**PROBLEM**
How would you sum up the notes on exploratory data analysis below in two sentences?
## Begin EXCERPT
Goal of EDA is to develop an understanding of your data.
EDA is an iterative cycle:
Generate questions about your data.
Search for answers by visualising, transforming, and modelling your data.
Use what you learn to refine your questions and/or generate new questions.
During the initial phases of EDA you should feel free to investigate every idea that occurs to you. Some of these ideas will pan out, and some will be dead ends.
“There are no routine statistical questions, only questionable statistical routines.” — Sir David Cox
“Far better an approximate answer to the right question, which is often vague, than an exact answer to the wrong question, which can always be made precise.” — John Tukey
Each new question that you ask will expose you to a new aspect of your data and increase your chance of making a discovery.
What type of variation occurs within my variables?
What type of covariation occurs between my variables?
A variable is a quantity, quality, or property that you can measure.
A value is the state of a variable when you measure it. The value of a variable may change from measurement to measurement.
An observation (data point) is a set of measurements made under similar conditions (you usually make all of the measurements in an observation at the same time and on the same object). An observation will contain several values, each associated with a different variable.
Tabular data is a set of values, each associated with a variable and an observation.
Tendency of the values of a variable to change from measurement to measurement.
If you measure any continuous variable twice, you will get two different results.
Each of your measurements will include a small amount of error that varies from measurement to measurement.
Categorical variables can also vary if you measure across
Every variable has its own pattern of variation, which can reveal interesting information. The best way to understand that pattern is to visualise the distribution of the variable’s values.
Categorical variables – bar chart:
ggplot(data = diamonds) + geom_bar(mapping = aes(x = cut))
diamonds %>% dplyr::count(cut)
Continuous variables (e.g., numbers, date-times) – histogram:
ggplot(data = diamonds) + geom_histogram(mapping = aes(x = carat), binwidth = 0.5)
diamonds %>% count(ggplot2::cut_width(carat, 0.5))
The variable is on the \(x\)-axis. The numbers of observation that falls into each of the equally spaced bins is on the \(y\)-axis.
## End EXCERPT
## Begin COLLECTED MATERIAL
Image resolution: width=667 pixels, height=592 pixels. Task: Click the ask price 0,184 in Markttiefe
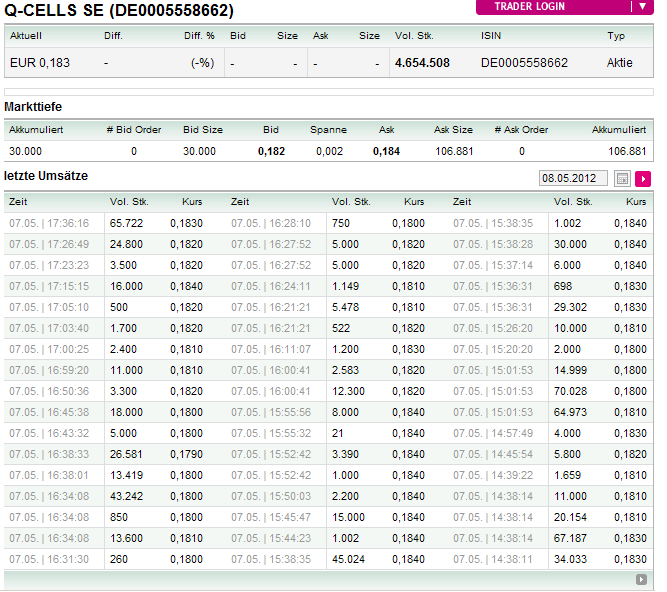[386, 151]
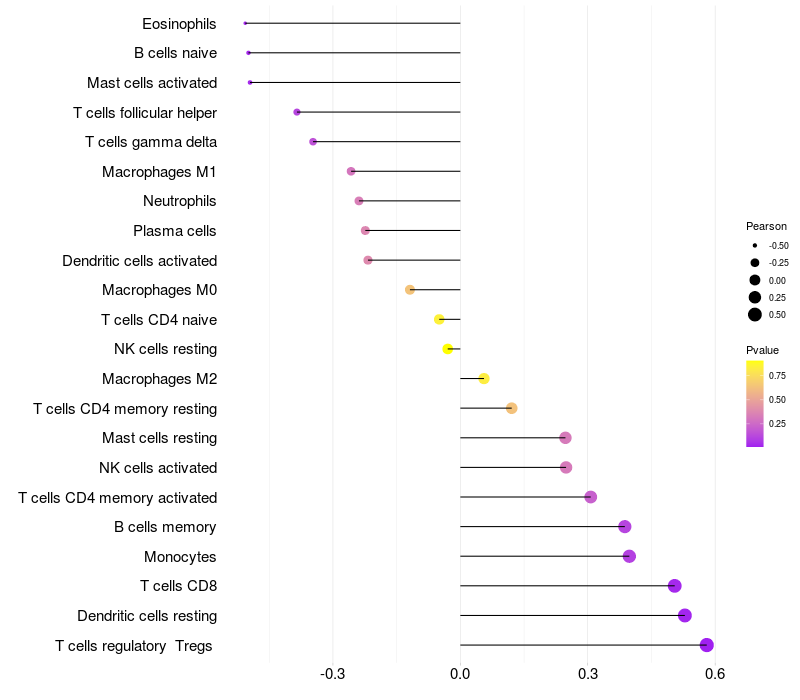Click the 0.6 x-axis tick label

click(x=715, y=674)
## End COLLECTED MATERIAL
**EXERCISE ANSWER**
Exploratory data analysis aims to build an understanding of data through an iterative cycle: generating questions, searching for answers by visualizing, transforming, and modeling the data, and then refining those questions or generating new ones. Every variable has its own pattern of variation, which is best understood by visualizing the distribution of its values, using a bar chart for categorical variables and a histogram for continuous ones.